O lucro líquido de R$ 316 milhões ficou 14,6% abaixo do registrado no segundo trimestre de 2016, informou ontem a companhia. Na comparação com o desempenho do primeiro trimestre (quando o lucro líquido foi de R$ 4,4 bilhões), o tombo foi de 93%.

Apesar da queda, Pedro Parente, presidente da Petrobras, apontou motivos para comemorar: “Resultado bastante expressivo”
Apesar da queda, Pedro Parente, presidente da Petrobras, apontou motivos para comemorar: “Resultado bastante expressivo”

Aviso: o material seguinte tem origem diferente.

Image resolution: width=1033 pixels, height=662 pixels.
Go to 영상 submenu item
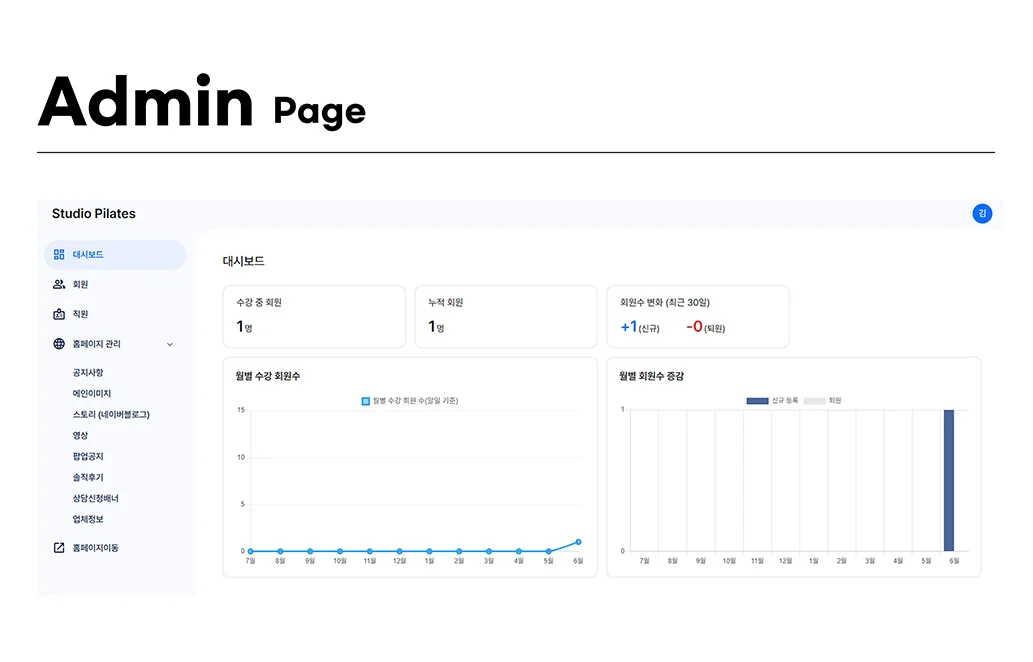(x=80, y=435)
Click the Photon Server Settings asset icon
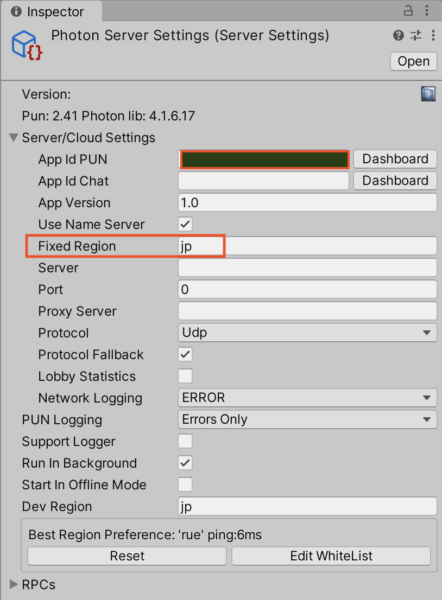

"O que nos afeta e a qualquer empresa? O preço da commodity (petróleo) e o fato de que a gente está vivendo uma brutal recessão no País, que influencia a demanda pelos nossos produtos", disse o diretor Financeiro, Ivan Monteiro, destacando que a companhia vendeu menos combustíveis por causa da crise econômica e também de preços mais baixos, devido à queda das cotações internacionais.

Para o terceiro trimestre, porém, a previsão é de um resultado melhor e ainda de retomada do acesso a dinheiro público via Banco Nacional de Desenvolvimento Econômico e Social (BNDES). A Petrobras espera contratar mais R$ 2 bilhões com o banco até dezembro, dos quais cerca de R$ 1 bilhão serão na linha Finame, para máquinas e equipamentos.

Desde 2015, o BNDES estava impedido de dar novos empréstimos para a Petrobras, por causa do excesso de exposição à estatal - acima, até mesmo, do permitido pelo Banco Central (BC).

No segundo trimestre, o balanço financeiro da Petrobras ficou marcado por fatores pontuais que não devem se repetir nos próximos meses, destacou Monteiro.

O ganho de R$ 6,7 bilhões relativo à venda da operadora de gasodutos Nova Transportadora do Sudeste (NTS) engordou a receita. Já as despesas com os programas de regularização das dívidas tributárias - com destaque para Imposto de Renda e Contribuição Social sobre o Lucro Líquido (CSLL) - somaram R$ 6,234 bilhões.

Ao comentar o resultado, o presidente da companhia, Pedro Parente, demonstrou, no entanto, estar satisfeito com o desempenho da estatal.

"Tivemos um resultado no segundo trimestre bastante expressivo. Nosso lucro operacional aumentou 5% e por efeitos extraordinários tivemos um lucro líquido bastante menor que o do primeiro trimestre, mas ainda assim pela segunda vez consecutiva temos resultado positivo, fluxo de caixa livre positivo, endividamento líquida abaixo de US$ 90 bilhões", afirmou.

"A conclusão é que o resultado decepcionou, veio abaixo do esperado. Isso porque houve vendas menores e os custos subiram, enquanto o preço de derivados caiu", analista Flávio Conde, da consultoria WhatsCall Research.

Combustíveis
 As vendas de combustíveis pela Petrobras no mercado brasileiro atingiram 1,933 milhão de barris por dia no segundo trimestre deste ano, com recuo de 1% em relação aos 1,951 milhão de barris diários negociados nos três meses imediatamente anteriores.

Na comparação com os 2,109 milhões de barris diários do mesmo período do ano passado, houve queda 8%.

A comercialização de diesel, principal mercado para estatal em termos de volume, somou 721 mil barris diários, com aumento de 3% ante o primeiro trimestre de 2017 e recuo de 11,1% em relação a igual intervalo de 2016.

Já as vendas de gasolina alcançaram 533 mil barris diários, baixa de 1% ante o trimestre imediatamente anterior e de 1,5% em relação ao mesmo intervalo de 2016.